■ WRITTEN EXERCISE A
List every defined term that the filing introduces in quotation marks.

■ TEXT
## BEGIN

Item 1.01 Entry into a Material Definitive Agreement
Amended ABL Credit Facility
On November 1, 2021 (the “Effective Date”), Armstrong Flooring, Inc. (the “Company”), entered into a Fourth Amendment to Credit Agreement (the “Amendment”), by and among the Company, as borrower, the guarantors named therein, the lenders party thereto and Bank of America, N.A., as administrative agent and collateral agent (in such capacities, the “ABL Agent”), and as letter of credit issuer and as swingline lender.
The Amendment amends that certain Credit Agreement, dated as of December 31, 2018, by and among the Company, the guarantors named therein, the lenders party thereto, the letter of credit issuer, the swingline lender and the ABL Agent (as amended, restated, supplemented or otherwise modified from time to time, including by the Amendment, the “Amended ABL Credit Facility”), in order to, among other things, (i) revise the minimum Consolidated Cash Flow (as defined in the Amended Credit Facility) requirement for the fiscal quarter period ending September 30, 2021, and (ii) add a new monthly minimum availability covenant which requires the Company and its subsidiaries to maintain minimum Availability (as defined in the Amended ABL Credit Facility) of (x) $32,500,000 from the Effective Date through and including November 30, 2021, and (y) $25,000,000 from December 1, 2021 through December 31, 2021, and each calendar month period thereafter, in each case commencing on the first day of such month and ending on the last day of such month (such amendments, the “Covenant Changes”).

## END

■ WRITTEN EXERCISE B
Reproduce the records verbatim, starting at the first line of the records and ending at the line that contains "pos(127,502)".

■ DATA EXCERPTS

## BEGIN

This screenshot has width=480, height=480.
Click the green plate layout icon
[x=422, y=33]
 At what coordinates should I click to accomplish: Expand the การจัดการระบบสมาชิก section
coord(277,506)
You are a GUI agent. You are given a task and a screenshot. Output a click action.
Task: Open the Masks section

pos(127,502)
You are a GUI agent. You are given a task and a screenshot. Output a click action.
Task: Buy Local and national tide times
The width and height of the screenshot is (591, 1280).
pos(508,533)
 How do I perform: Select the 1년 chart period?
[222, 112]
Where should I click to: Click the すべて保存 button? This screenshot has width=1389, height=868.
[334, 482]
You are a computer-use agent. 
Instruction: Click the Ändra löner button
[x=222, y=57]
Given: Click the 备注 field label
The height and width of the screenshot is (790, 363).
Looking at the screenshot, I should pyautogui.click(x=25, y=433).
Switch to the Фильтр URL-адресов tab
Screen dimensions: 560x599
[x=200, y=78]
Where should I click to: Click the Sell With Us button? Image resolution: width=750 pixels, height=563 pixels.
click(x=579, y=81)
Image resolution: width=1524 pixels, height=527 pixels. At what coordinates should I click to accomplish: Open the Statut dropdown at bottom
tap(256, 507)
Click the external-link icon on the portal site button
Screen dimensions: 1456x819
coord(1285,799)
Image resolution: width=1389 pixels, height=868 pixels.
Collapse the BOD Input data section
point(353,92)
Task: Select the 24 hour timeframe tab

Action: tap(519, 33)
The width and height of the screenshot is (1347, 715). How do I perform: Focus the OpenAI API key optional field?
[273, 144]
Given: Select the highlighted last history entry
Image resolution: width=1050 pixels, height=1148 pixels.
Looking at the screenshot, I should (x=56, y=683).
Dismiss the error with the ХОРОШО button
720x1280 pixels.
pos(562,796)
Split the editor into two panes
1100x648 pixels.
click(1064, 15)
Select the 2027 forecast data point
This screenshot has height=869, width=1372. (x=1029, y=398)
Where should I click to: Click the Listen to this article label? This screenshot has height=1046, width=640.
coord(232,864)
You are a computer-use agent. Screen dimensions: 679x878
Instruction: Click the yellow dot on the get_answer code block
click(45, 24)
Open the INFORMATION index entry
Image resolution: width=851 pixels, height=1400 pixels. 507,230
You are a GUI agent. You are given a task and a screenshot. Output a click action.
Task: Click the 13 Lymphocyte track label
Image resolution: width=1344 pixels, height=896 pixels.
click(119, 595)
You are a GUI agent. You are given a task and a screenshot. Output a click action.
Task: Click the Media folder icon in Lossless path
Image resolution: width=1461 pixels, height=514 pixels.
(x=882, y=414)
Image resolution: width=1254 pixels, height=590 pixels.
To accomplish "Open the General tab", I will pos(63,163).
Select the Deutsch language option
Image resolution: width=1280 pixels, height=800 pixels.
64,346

## END

■ WRITTEN RESPONSE A
Effective Date
Company
Amendment
ABL Agent
Amended ABL Credit Facility
Covenant Changes

■ WRITTEN RESPONSE B
This screenshot has width=480, height=480.
Click the green plate layout icon
[x=422, y=33]
 At what coordinates should I click to accomplish: Expand the การจัดการระบบสมาชิก section
coord(277,506)
You are a GUI agent. You are given a task and a screenshot. Output a click action.
Task: Open the Masks section

pos(127,502)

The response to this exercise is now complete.